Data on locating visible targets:

§ §

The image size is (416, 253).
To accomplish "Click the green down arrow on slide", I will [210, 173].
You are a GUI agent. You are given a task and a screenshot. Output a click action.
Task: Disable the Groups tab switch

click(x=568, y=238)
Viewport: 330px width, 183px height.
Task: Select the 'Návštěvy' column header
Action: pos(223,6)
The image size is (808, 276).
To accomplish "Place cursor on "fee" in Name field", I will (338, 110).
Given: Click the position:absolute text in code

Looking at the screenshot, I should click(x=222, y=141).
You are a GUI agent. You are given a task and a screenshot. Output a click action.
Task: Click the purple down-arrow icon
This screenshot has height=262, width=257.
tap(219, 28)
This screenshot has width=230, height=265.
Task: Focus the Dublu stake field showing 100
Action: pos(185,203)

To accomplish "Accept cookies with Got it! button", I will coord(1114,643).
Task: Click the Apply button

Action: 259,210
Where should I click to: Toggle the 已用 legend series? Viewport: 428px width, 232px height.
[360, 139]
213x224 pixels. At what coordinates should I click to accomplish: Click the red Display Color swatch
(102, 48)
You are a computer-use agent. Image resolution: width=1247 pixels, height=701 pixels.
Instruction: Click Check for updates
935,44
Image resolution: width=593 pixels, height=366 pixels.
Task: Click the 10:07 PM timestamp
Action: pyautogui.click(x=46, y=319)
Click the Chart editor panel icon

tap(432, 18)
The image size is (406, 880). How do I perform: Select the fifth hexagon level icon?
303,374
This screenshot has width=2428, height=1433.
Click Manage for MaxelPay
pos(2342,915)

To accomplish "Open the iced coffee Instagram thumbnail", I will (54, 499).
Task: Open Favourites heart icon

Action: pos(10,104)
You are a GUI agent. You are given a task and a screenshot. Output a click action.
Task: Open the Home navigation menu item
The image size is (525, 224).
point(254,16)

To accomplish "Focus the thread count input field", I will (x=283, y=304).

§ §

Work to do: Write out the lines of the data above word for word, starting at the line that contains "213x224 pixels. At" and ending at the line that contains "Action: pos(10,104)".

Full output:
213x224 pixels. At what coordinates should I click to accomplish: Click the red Display Color swatch
(102, 48)
You are a computer-use agent. Image resolution: width=1247 pixels, height=701 pixels.
Instruction: Click Check for updates
935,44
Image resolution: width=593 pixels, height=366 pixels.
Task: Click the 10:07 PM timestamp
Action: pyautogui.click(x=46, y=319)
Click the Chart editor panel icon

tap(432, 18)
The image size is (406, 880). How do I perform: Select the fifth hexagon level icon?
303,374
This screenshot has width=2428, height=1433.
Click Manage for MaxelPay
pos(2342,915)

To accomplish "Open the iced coffee Instagram thumbnail", I will (54, 499).
Task: Open Favourites heart icon

Action: pos(10,104)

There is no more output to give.